### DATA SHOWN:
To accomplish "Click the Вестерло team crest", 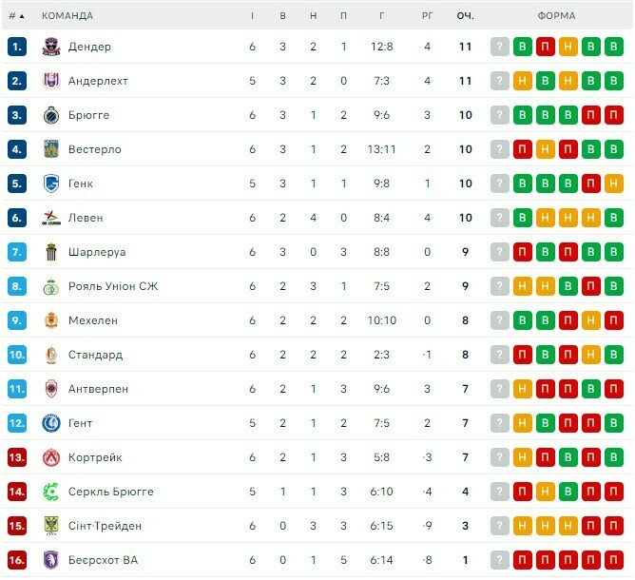I will tap(51, 149).
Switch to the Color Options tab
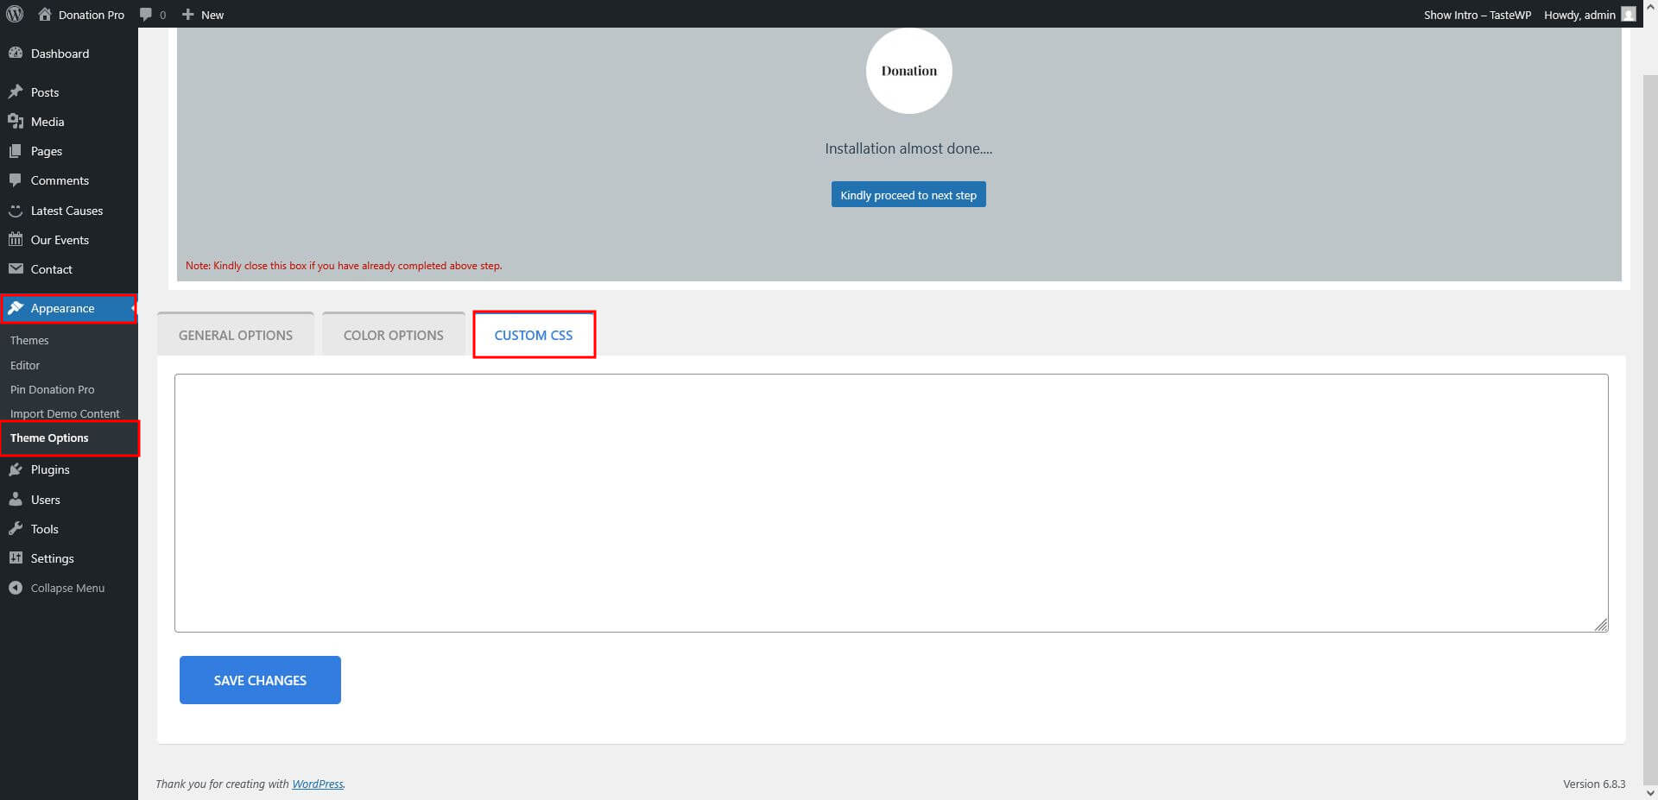The image size is (1658, 800). point(393,335)
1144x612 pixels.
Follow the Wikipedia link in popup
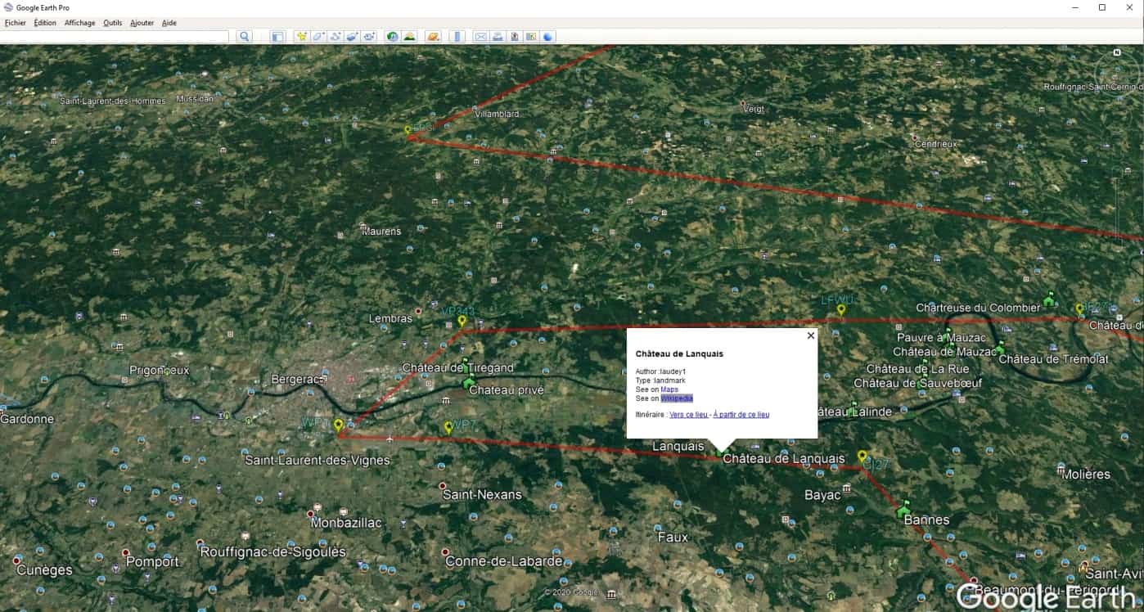[x=677, y=398]
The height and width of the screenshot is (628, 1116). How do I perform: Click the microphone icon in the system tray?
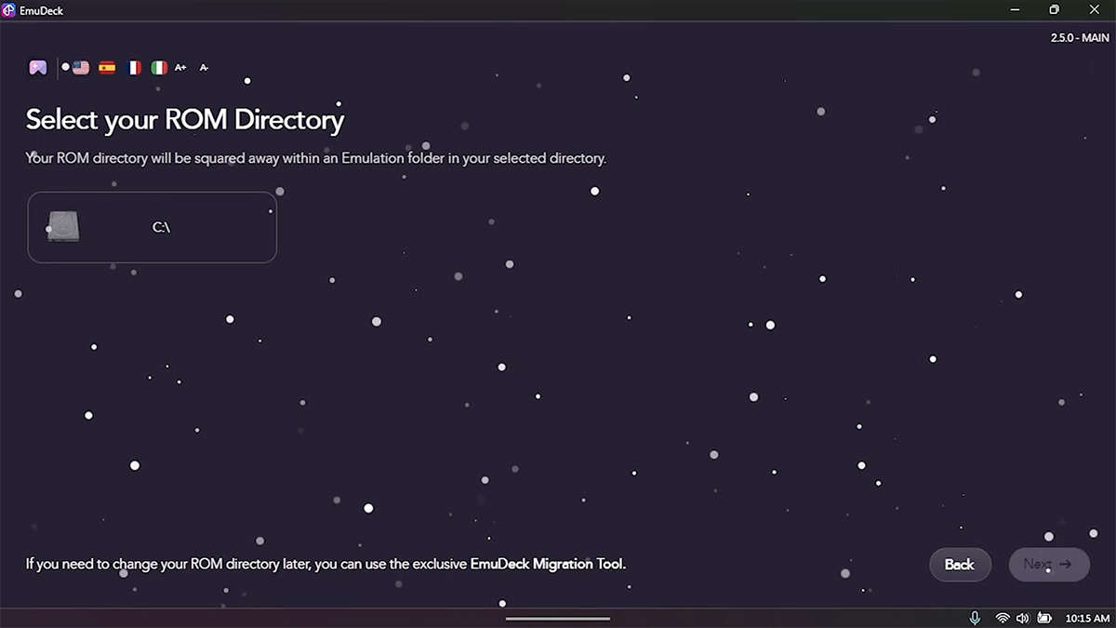975,618
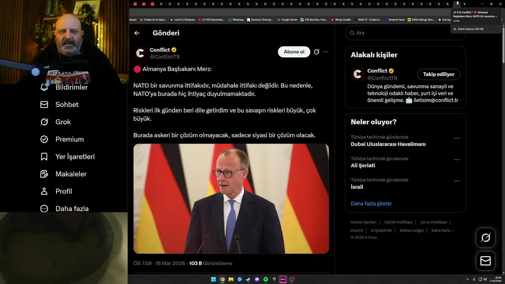Open Makaleler in the sidebar
This screenshot has width=505, height=284.
tap(63, 174)
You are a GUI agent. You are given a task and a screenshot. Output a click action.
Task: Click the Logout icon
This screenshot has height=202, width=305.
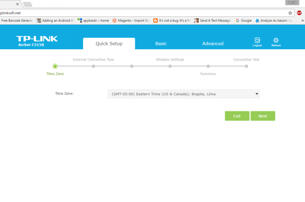pos(257,41)
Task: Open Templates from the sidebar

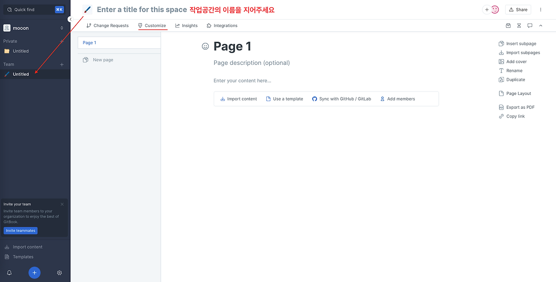Action: coord(22,257)
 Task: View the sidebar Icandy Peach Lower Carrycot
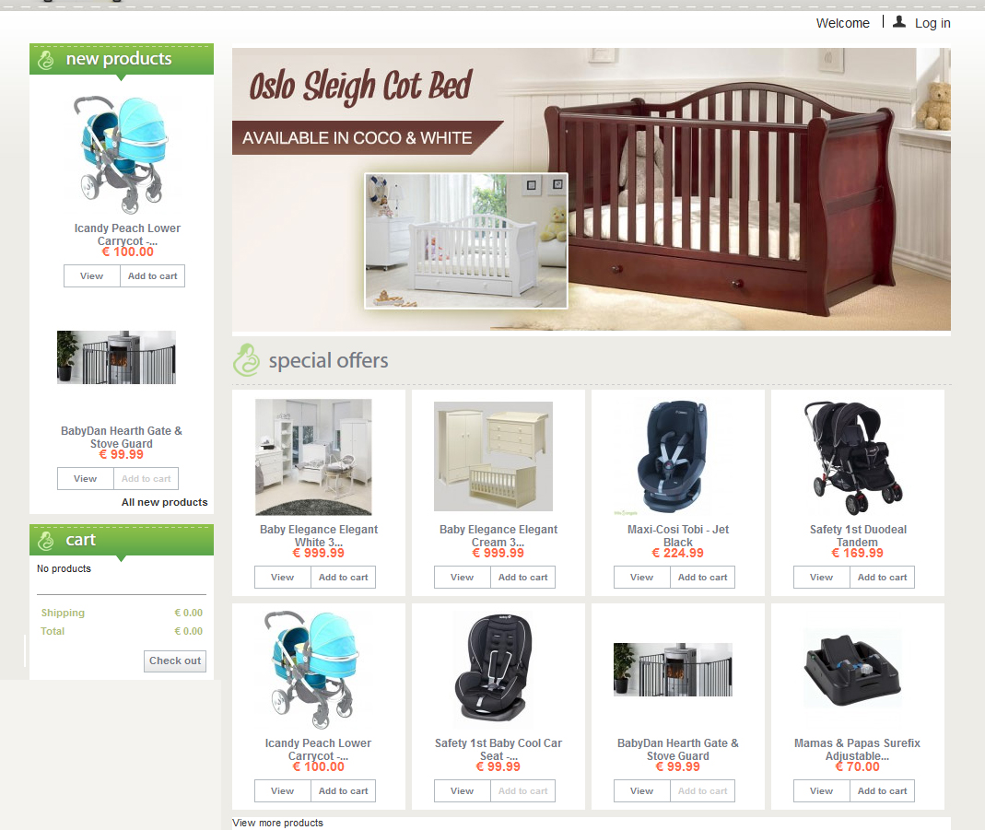pyautogui.click(x=92, y=276)
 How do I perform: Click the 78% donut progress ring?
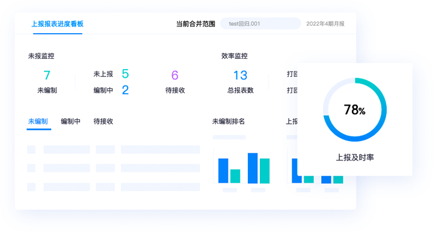355,109
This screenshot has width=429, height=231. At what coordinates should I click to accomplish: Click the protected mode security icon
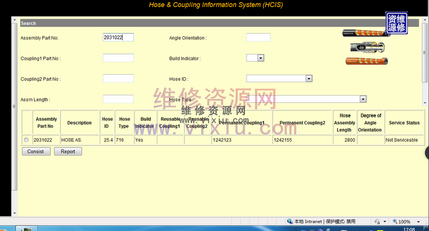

### WHAT YOU NEED TO DO:
The lines to restate word for word run from the line that contains "How do I perform: Click the 78%" through the end of the entries above, both ends included. Leave out all pictures and write nothing else.

### RESULT:
 How do I perform: Click the 78% donut progress ring?
355,109
This screenshot has width=429, height=231. At what coordinates should I click to accomplish: Click the protected mode security icon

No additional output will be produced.